**Source records**
§

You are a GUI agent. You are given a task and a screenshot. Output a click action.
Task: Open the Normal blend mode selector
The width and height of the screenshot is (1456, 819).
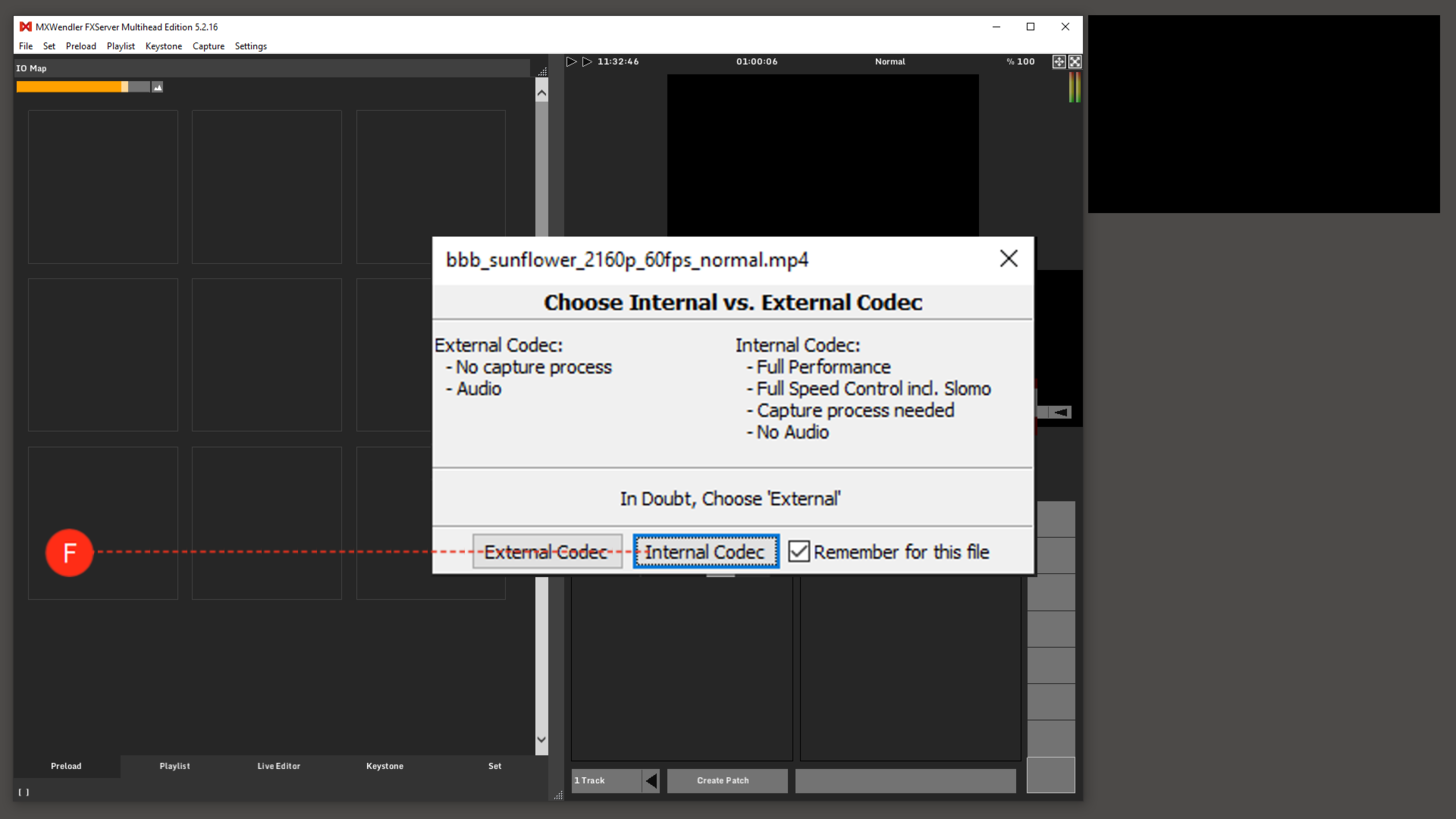tap(889, 62)
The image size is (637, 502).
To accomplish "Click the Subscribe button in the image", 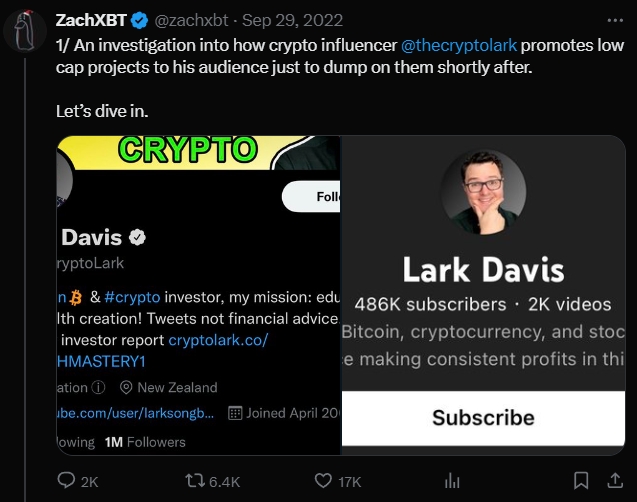I will point(483,418).
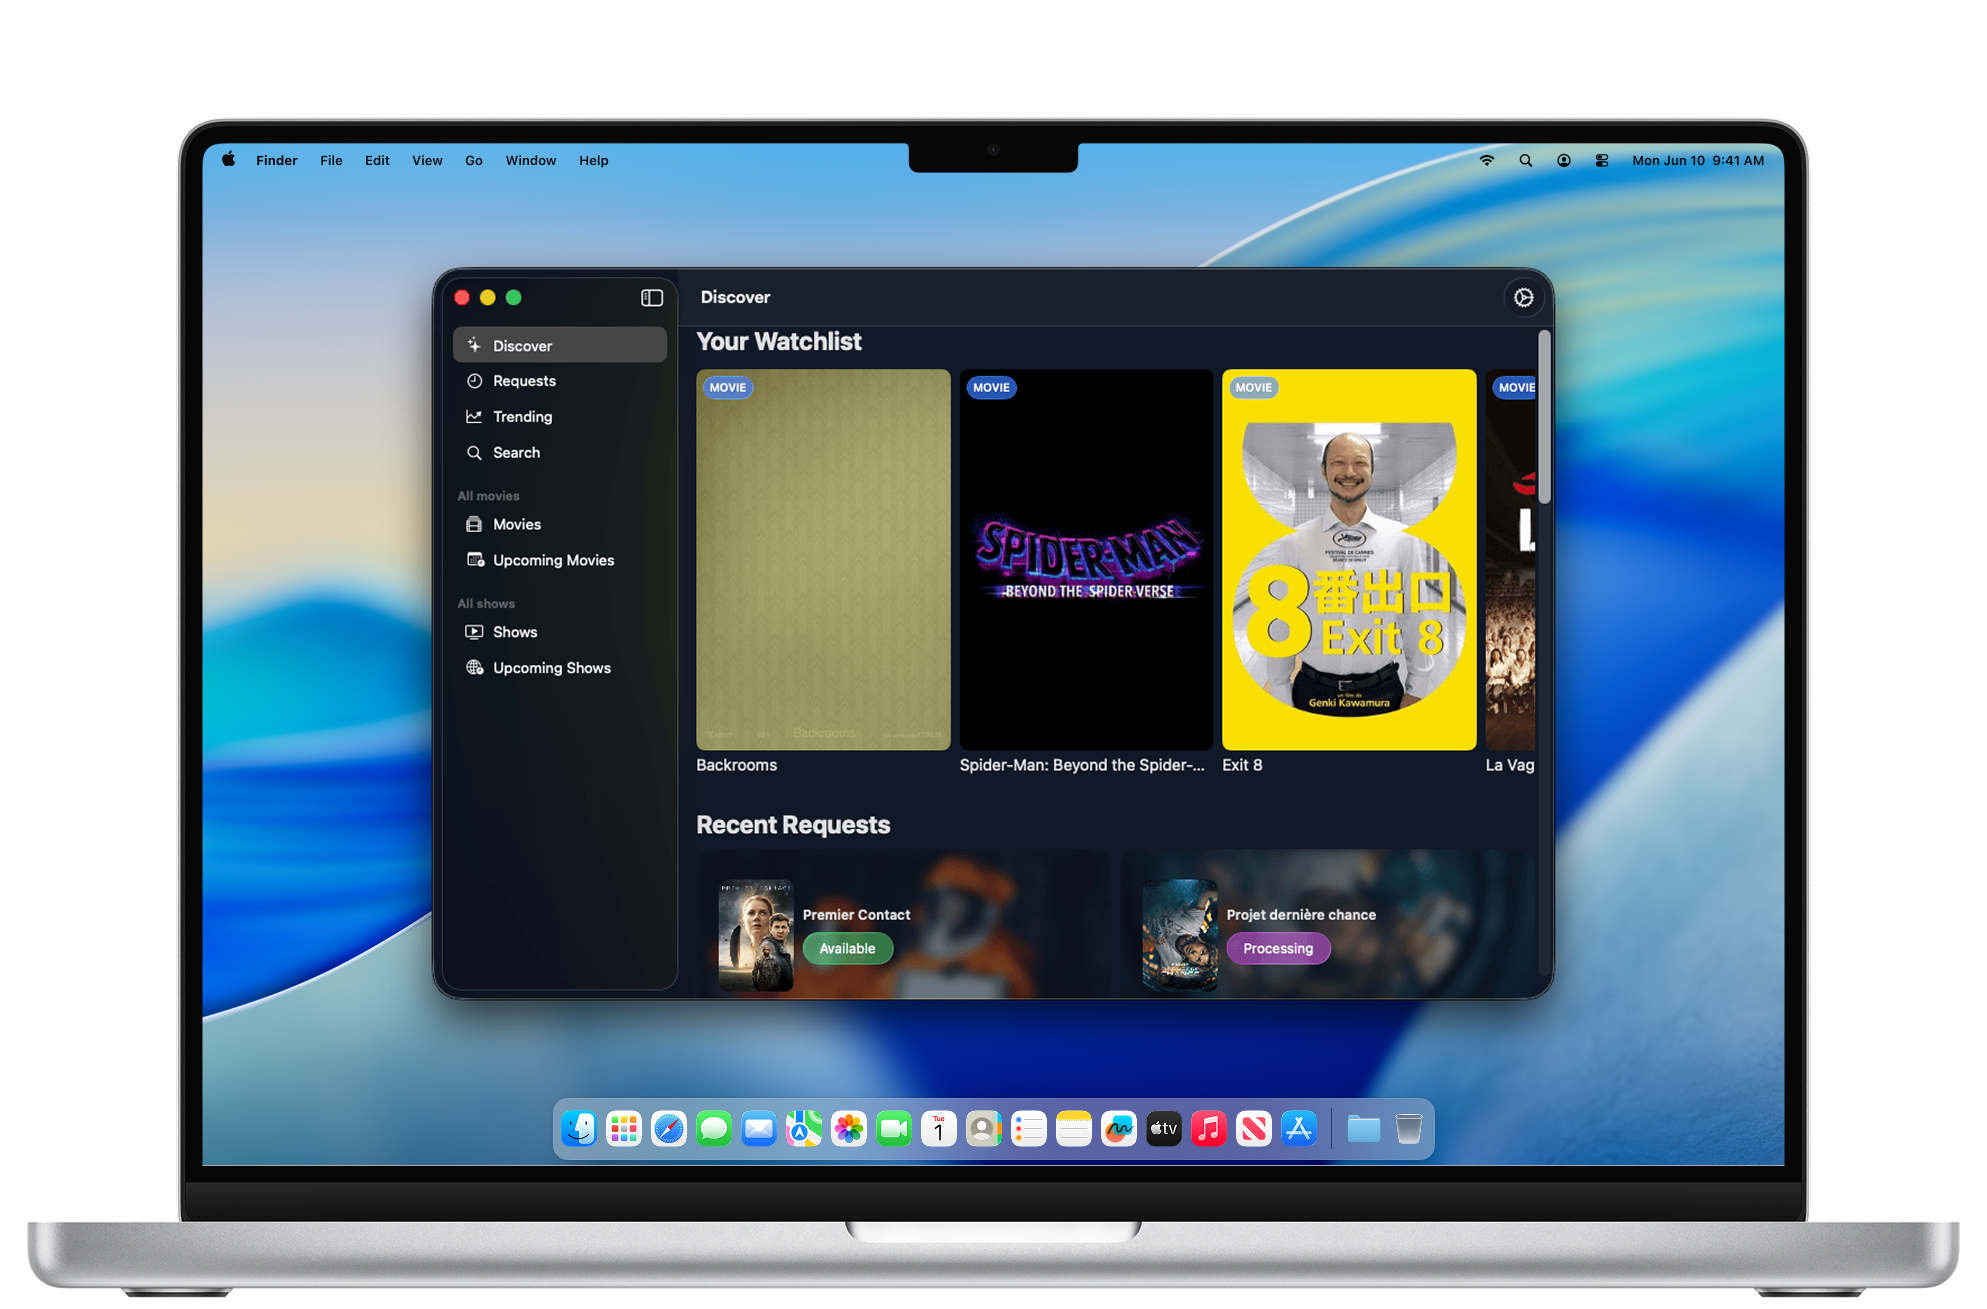The image size is (1987, 1309).
Task: Toggle the sidebar visibility button
Action: (x=652, y=297)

§

**The exercise**
Write out everything from the start of the listing above down to the line containing "tap(889, 62)", including both ends and the requests, with the click coordinates in the answers multiplied by 2.3 and rounded to whole numbers, halves rounding up. Leave out the pictures.

**The output**
You are a GUI agent. You are given a task and a screenshot. Output a click action.
Task: Open the Normal blend mode selector
The width and height of the screenshot is (1456, 819).
tap(2045, 143)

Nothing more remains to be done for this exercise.